Copy out exactly every line from the line containing "Halloween (342, 1505)" until the records below end, inclusive of both boundary lines.

________

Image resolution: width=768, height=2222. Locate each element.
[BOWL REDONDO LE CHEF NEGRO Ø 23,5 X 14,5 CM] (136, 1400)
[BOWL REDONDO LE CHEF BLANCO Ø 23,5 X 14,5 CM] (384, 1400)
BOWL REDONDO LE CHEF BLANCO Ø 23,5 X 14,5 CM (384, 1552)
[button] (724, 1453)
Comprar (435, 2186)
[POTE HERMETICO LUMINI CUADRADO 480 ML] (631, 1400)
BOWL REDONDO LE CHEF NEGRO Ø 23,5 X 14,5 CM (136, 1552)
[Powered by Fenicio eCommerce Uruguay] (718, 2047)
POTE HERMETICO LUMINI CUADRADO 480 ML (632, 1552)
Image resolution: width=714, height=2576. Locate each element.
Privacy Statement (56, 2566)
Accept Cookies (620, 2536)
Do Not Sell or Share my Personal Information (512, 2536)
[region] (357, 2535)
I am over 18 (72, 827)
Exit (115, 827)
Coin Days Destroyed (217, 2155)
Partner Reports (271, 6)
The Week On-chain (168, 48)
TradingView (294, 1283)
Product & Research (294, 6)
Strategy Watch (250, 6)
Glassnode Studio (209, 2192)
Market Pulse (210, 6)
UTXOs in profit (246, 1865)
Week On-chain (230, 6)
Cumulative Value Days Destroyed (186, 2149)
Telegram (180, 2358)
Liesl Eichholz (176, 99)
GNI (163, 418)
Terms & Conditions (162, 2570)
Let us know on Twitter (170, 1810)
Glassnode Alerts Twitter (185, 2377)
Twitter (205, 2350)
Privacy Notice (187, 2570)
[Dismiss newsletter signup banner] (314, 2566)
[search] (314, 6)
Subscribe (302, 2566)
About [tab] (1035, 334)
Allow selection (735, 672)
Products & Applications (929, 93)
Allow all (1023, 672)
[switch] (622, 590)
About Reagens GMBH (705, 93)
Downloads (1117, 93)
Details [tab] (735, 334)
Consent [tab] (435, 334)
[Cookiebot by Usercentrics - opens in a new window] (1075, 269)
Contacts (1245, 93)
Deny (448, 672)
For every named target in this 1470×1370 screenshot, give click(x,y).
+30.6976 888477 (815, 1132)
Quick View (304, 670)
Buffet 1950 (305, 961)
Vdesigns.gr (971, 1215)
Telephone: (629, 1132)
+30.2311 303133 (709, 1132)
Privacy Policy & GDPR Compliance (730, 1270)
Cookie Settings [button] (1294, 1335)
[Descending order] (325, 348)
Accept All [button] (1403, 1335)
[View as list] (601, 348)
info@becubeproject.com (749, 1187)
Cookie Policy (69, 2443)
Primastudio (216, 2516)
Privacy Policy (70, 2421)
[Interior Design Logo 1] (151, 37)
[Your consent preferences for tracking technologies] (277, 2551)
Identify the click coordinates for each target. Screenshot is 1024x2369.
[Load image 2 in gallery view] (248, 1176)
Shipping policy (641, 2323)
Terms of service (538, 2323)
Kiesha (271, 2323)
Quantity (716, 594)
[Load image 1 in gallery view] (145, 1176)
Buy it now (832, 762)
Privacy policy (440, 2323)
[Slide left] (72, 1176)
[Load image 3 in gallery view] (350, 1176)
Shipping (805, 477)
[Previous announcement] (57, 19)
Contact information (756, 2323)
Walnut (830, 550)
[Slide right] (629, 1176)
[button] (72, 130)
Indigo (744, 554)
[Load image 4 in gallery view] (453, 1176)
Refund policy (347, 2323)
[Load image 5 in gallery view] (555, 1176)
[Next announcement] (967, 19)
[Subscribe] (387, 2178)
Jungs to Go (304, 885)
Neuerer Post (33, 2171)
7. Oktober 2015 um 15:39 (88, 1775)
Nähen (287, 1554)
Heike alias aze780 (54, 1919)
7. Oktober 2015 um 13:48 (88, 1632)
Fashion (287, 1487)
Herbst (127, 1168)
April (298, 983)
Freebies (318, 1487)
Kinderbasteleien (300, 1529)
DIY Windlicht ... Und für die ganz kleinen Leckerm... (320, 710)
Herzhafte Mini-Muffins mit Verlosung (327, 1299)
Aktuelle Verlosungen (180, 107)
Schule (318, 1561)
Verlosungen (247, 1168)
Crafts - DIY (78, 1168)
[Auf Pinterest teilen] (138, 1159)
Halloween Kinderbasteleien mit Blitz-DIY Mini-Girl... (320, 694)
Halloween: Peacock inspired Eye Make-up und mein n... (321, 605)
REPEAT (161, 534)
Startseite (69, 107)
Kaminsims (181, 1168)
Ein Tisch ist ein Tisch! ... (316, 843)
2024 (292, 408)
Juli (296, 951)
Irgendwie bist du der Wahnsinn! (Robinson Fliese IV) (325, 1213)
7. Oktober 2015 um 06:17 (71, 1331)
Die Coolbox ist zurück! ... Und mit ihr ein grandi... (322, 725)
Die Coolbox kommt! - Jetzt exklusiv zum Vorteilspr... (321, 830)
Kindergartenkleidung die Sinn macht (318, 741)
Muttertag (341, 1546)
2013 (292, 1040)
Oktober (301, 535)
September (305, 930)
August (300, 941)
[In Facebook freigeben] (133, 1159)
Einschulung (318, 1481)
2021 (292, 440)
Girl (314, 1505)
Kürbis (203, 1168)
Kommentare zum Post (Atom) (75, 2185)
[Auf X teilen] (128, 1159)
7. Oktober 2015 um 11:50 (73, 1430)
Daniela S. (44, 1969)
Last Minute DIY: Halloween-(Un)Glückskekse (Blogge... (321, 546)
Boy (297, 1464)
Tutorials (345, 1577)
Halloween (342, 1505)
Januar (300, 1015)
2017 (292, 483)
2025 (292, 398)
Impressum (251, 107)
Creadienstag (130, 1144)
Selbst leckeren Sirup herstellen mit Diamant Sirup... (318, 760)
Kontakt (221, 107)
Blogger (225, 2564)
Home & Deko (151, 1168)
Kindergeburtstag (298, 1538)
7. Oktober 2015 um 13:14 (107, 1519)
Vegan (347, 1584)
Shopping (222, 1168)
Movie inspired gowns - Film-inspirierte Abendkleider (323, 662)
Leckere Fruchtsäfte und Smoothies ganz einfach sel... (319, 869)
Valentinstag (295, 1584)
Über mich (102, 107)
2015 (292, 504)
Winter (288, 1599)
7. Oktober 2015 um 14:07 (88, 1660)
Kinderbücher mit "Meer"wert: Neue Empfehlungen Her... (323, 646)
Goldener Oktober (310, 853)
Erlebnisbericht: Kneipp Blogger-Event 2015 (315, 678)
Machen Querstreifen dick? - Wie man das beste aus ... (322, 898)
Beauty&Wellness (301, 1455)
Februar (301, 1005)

________

→ **Answer to the problem**:
Halloween (342, 1505)
Januar (300, 1015)
2017 (292, 483)
2025 (292, 398)
Impressum (251, 107)
Creadienstag (130, 1144)
Selbst leckeren Sirup herstellen mit Diamant Sirup... (318, 760)
Kontakt (221, 107)
Blogger (225, 2564)
Home & Deko (151, 1168)
Kindergeburtstag (298, 1538)
7. Oktober 2015 um 13:14 (107, 1519)
Vegan (347, 1584)
Shopping (222, 1168)
Movie inspired gowns - Film-inspirierte Abendkleider (323, 662)
Leckere Fruchtsäfte und Smoothies ganz einfach sel... (319, 869)
Valentinstag (295, 1584)
Über mich (102, 107)
2015 (292, 504)
Winter (288, 1599)
7. Oktober 2015 um 14:07 (88, 1660)
Kinderbücher mit "Meer"wert: Neue Empfehlungen Her... (323, 646)
Goldener Oktober (310, 853)
Erlebnisbericht: Kneipp Blogger-Event 2015 (315, 678)
Machen Querstreifen dick? - Wie man das beste aus ... (322, 898)
Beauty&Wellness (301, 1455)
Februar (301, 1005)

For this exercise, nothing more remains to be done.